So I’m thinking about habit tracking lately.
Trying to figure out why it works.
The idea is simple: keep track of how many days in a row you’ve gone without missing your habit. Watch the number build up.
And, magically, once it passes 10 or so, that number becomes a watchful judge.
It sits there, just waiting for you to miss a day.
But if you don’t, it gets bigger.
And judgy-er.
And the pain of breaking the chain gets larger.
The Pain of Loss
The reason this works is because of a concept called loss aversion.
Go look it up, if you haven’t heard of it.
If you have, a short refresher. Humans fear loss more than they desire gain.
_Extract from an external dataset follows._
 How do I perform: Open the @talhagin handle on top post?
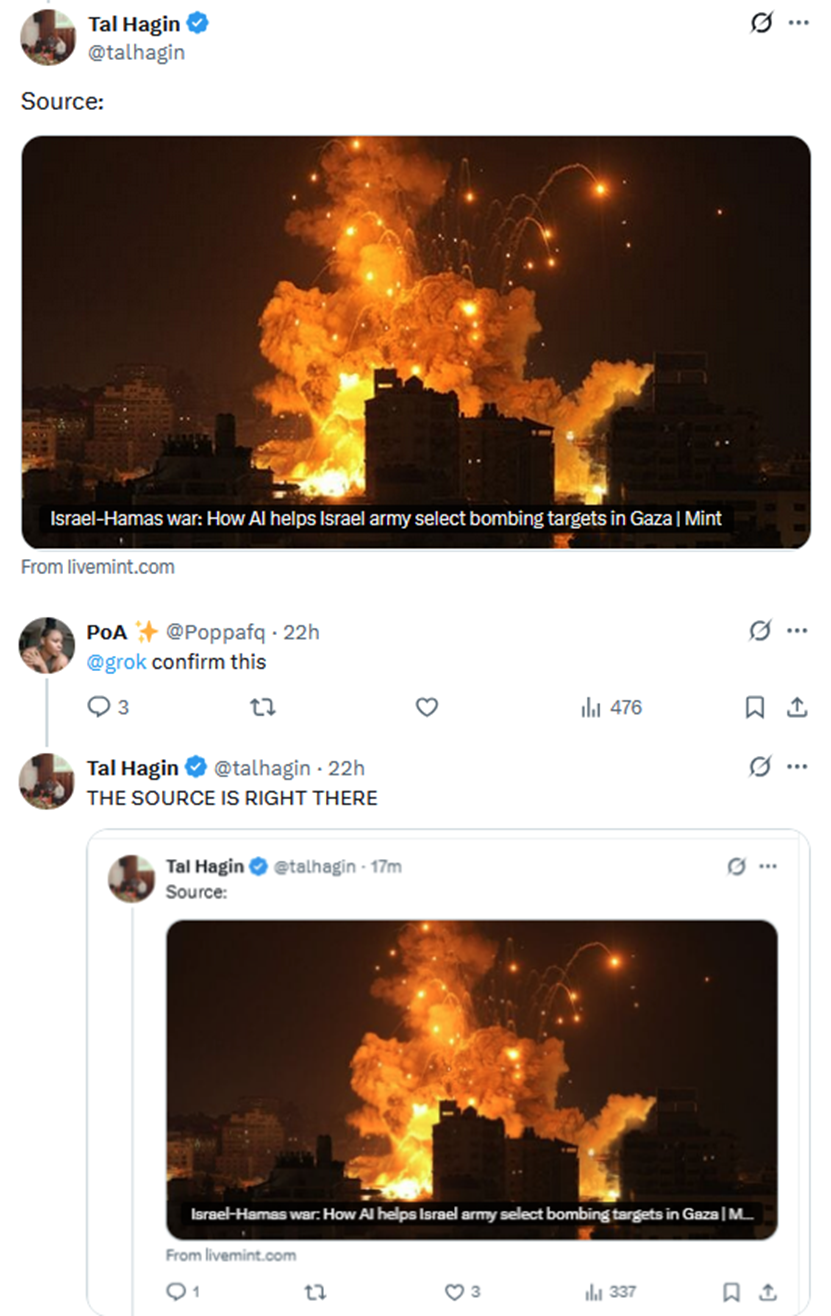click(136, 53)
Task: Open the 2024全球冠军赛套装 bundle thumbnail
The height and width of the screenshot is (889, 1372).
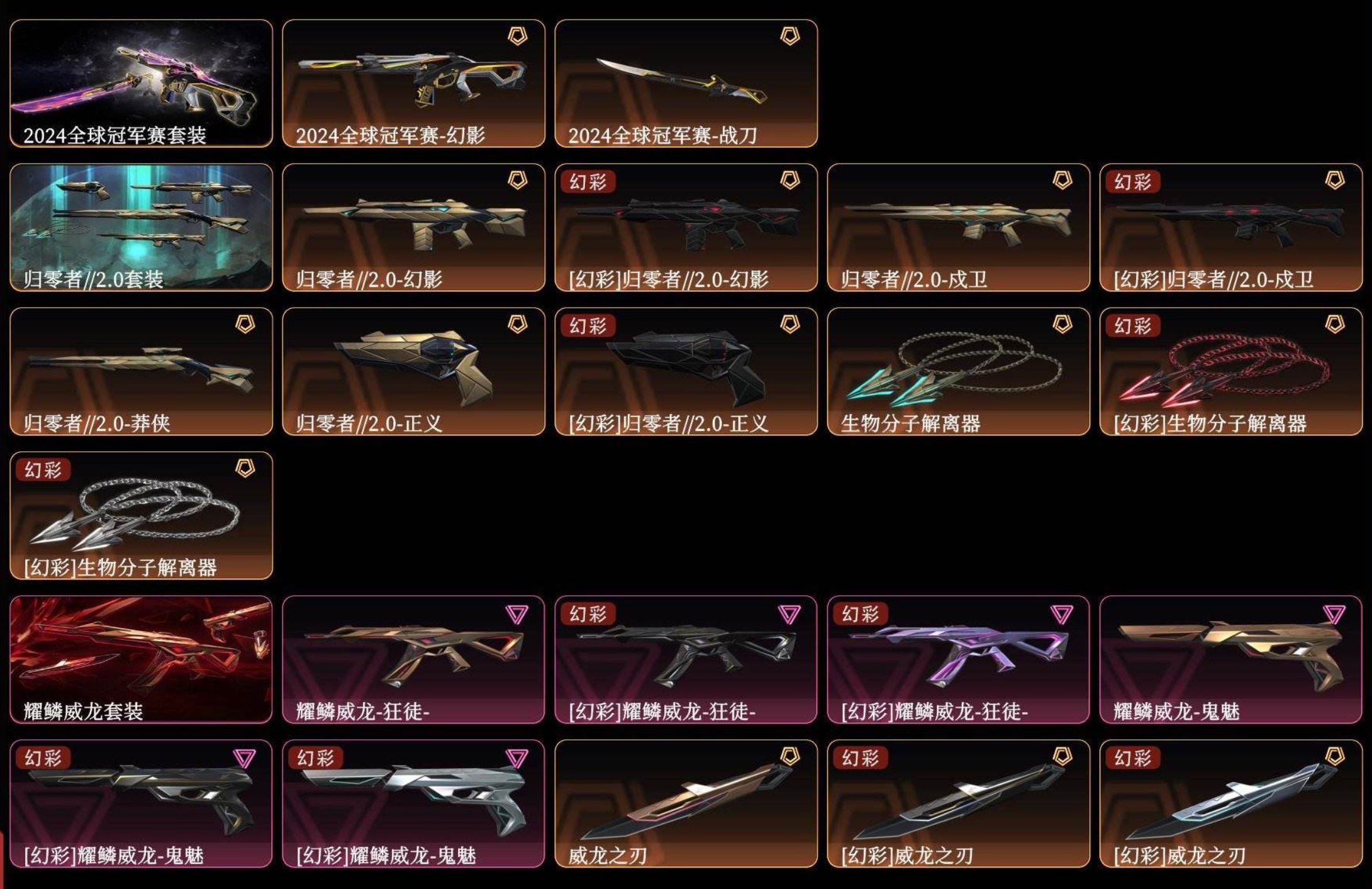Action: pyautogui.click(x=141, y=83)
Therefore, if you have a Ferrari, you’ll do more to keep from losing it than someone who doesn’t have a Ferrari will do to get one.
Same thing with an unbroken habit chain. You’ll do more to keep it unbroken then you did to get it there in the first place.
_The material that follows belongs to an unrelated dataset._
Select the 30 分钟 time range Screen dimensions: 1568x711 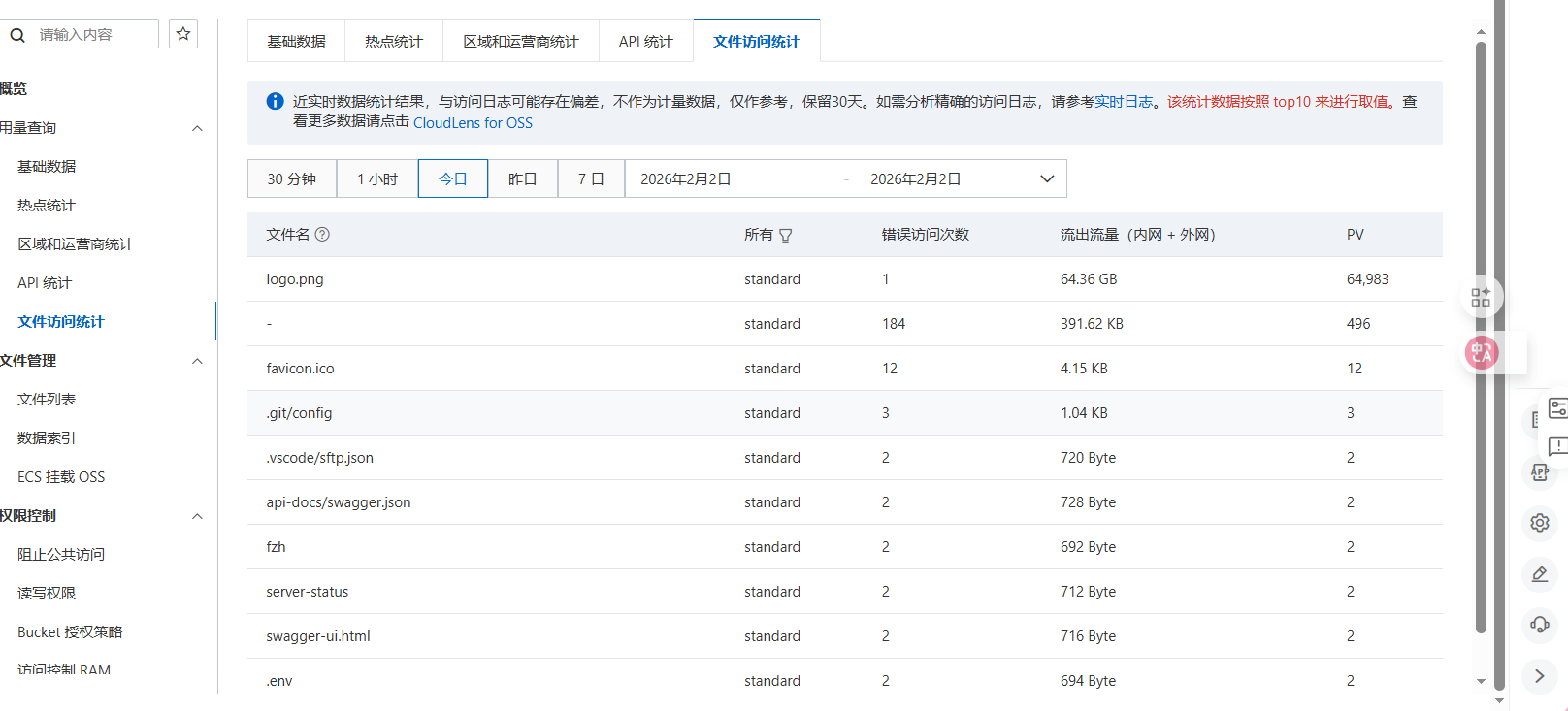pos(292,179)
So that simple, increasing number becomes a larger and larger potential loss. If you miss a day after day one, no biggie. If you miss a day after three weeks, that’s already painful.
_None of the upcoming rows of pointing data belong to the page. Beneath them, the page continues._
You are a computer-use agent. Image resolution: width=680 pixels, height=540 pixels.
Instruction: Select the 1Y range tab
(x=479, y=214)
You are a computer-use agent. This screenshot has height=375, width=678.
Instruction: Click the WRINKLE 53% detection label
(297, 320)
If you miss a day after three months, your brain knows that’s a huge setback, a huge loss. And it will work to make sure it doesn’t happen.
Loss aversion is a basic evolutionary strategy.
A “loss” can be as severe as the end of your life. But a gain has never led to immortality. So loss aversion is just how evolution has solved that conundrum.
Better to avoid the loss, stay alive, and be around for good things that may happen later.
The Power of Pain
So if you’ve got a habit that you’re trying to build and it just doesn’t seem to stick, use loss aversion.
Invoke the power of pain by building a chain for your habit.
The longer it gets, the harder it will be to break.